The “statistics” in question are, at best, questionable. The film opens by claiming that studies have shown that towns with more Meganes tend to have higher fertility rates. Fertility, the film claims, is a sign of happiness, or “joie de vivre”. The implication, obviously, is that towns with more Meganes are generally happier overall. The film claims explicitly that “money can’t buy happiness”. Evidently, though, the presence of Renault Meganes can. Even more dubious are the claims that more Meganes make for more lingerie shops, more days of sunshine per year and more “kisses per hour”.
If viewed as a pretentious and overlong Renault commercial, the film is tedious and depressing. If viewed out of context, however, it comes across as a strange variation on The Secret Millionaire. Claude Menton, the French protagonist who’s made it his mission to bring joy to Gisburn, is, I find, hard not to like. His accent is alluring and he stands out amongst the dreariness of his surroundings as though acting before a blue screen.

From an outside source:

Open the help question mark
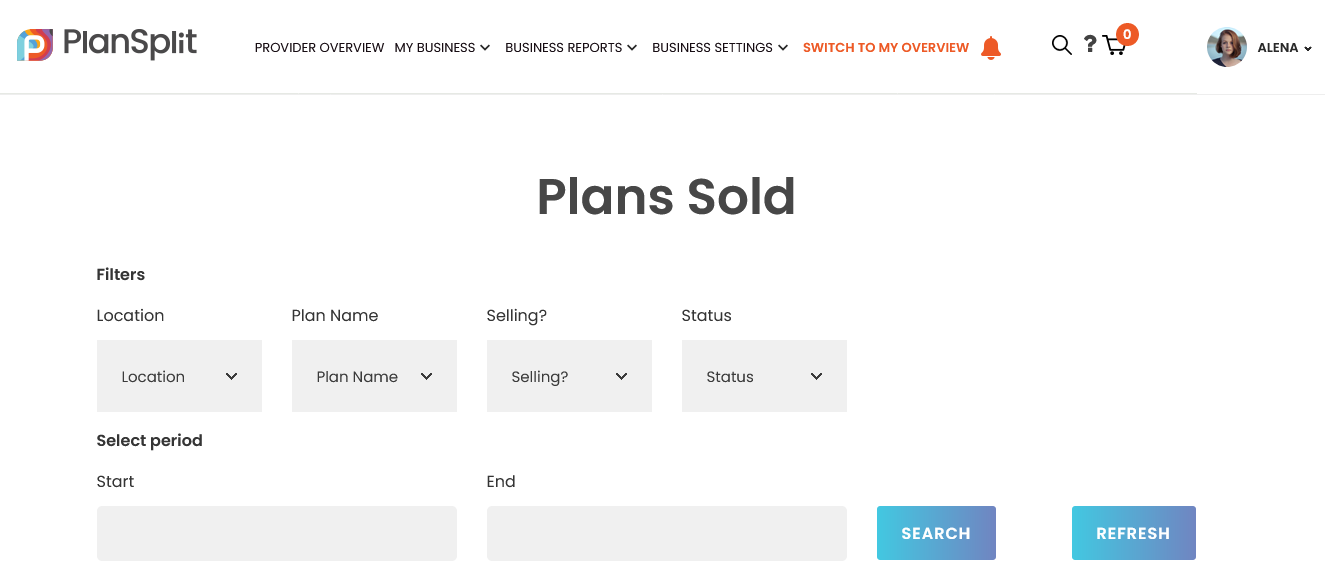 (x=1090, y=45)
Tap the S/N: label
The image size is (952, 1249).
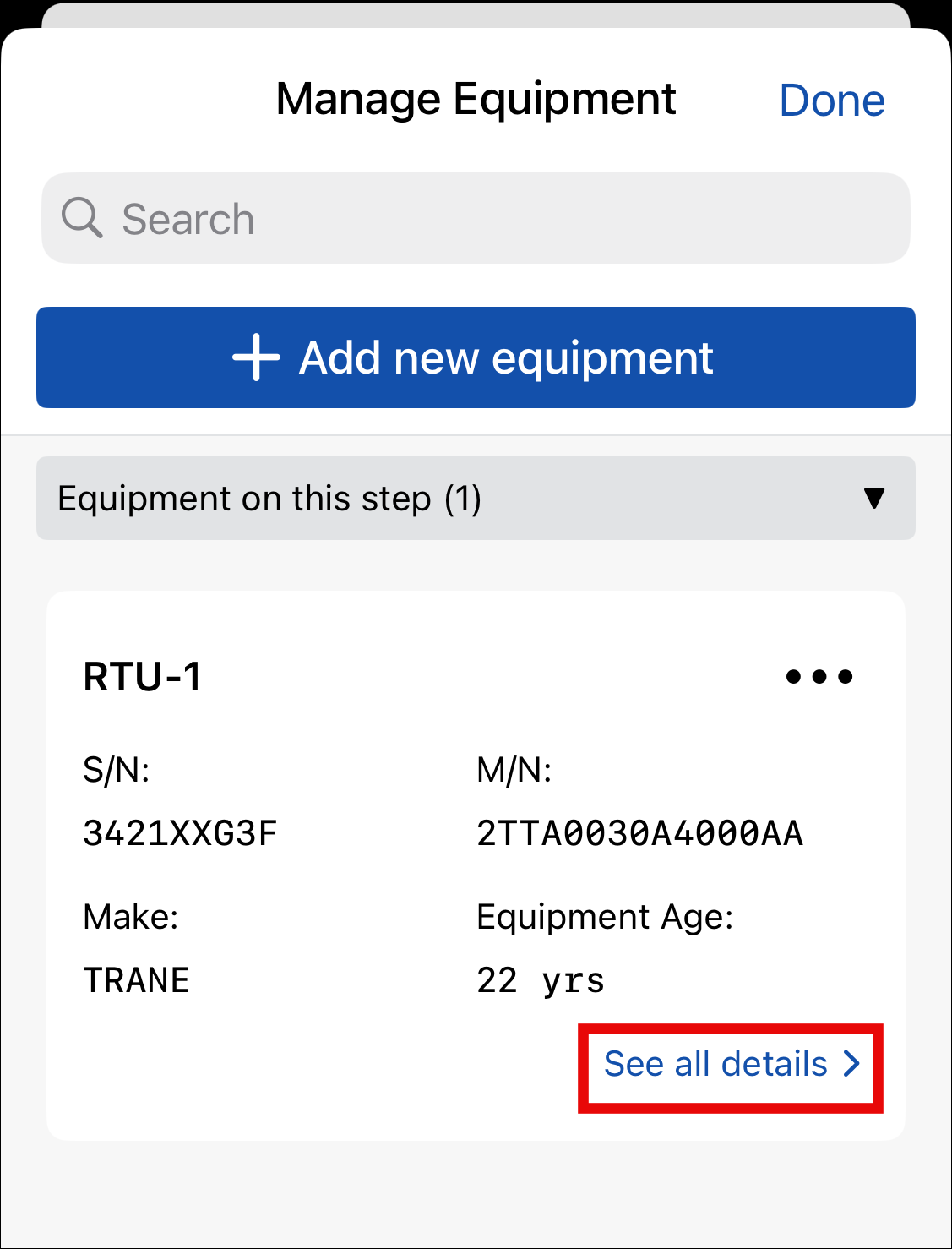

What really makes the film at once so amusing and distressing, though, is the sheer small-mindedness of the villagers with whom Claude interacts. Upon proclaiming that French beef is superior to English, someone hurls a cup of tea at him. That, perhaps, he was asking for. But the unbridled xenophobia of some of the residents is more than a little upsetting. “Are you French?” asks a man upon first meeting him with the air of one enquiring into war-crimes. Later: “Do you know why this [bleak English countryside] is better than France? ‘Cause there’re no French here.” Never mind “joie de vivre”, some of these people need a clout ’round the ear.
The film ends with a small festival of joy (the centrepiece of which is, obviously, a Renault Megane) and a cosy closing scene in the pub in which the French national anthem is sung and the local vicar proclaims his new-found joie de vivre with gusto and aplomb. The narrator claims that a “cultural revolution” has been sparked by “one festival and one car”. I can’t help but feel dubious about that. Nor, however, can I help but feel a modicum of pity for poor Claude. Nobody deserves to be exposed to such venomous prejudice.
So. Was the film worthy of the vitriolic hatred it so proudly demonstrated in its advertisements? Not at all. It may be a shallow and cynical marketing ploy, but there are many, many more offensive films and adverts alike currently making the rounds. Do I feel as though tracking it down and watching it was worth my time and effort? To some extent. In as much as it will, in some way, distance me from the narrow-minded and xenophobic Englanders as featured within, it has actually had the effect of making me wish that I owned a Renault Megane. The overall message seems to be that it’s not so much a car for those possessing “joie de vivre” as a car for those whose boundaries stretch beyond the Tesco at the end of the road.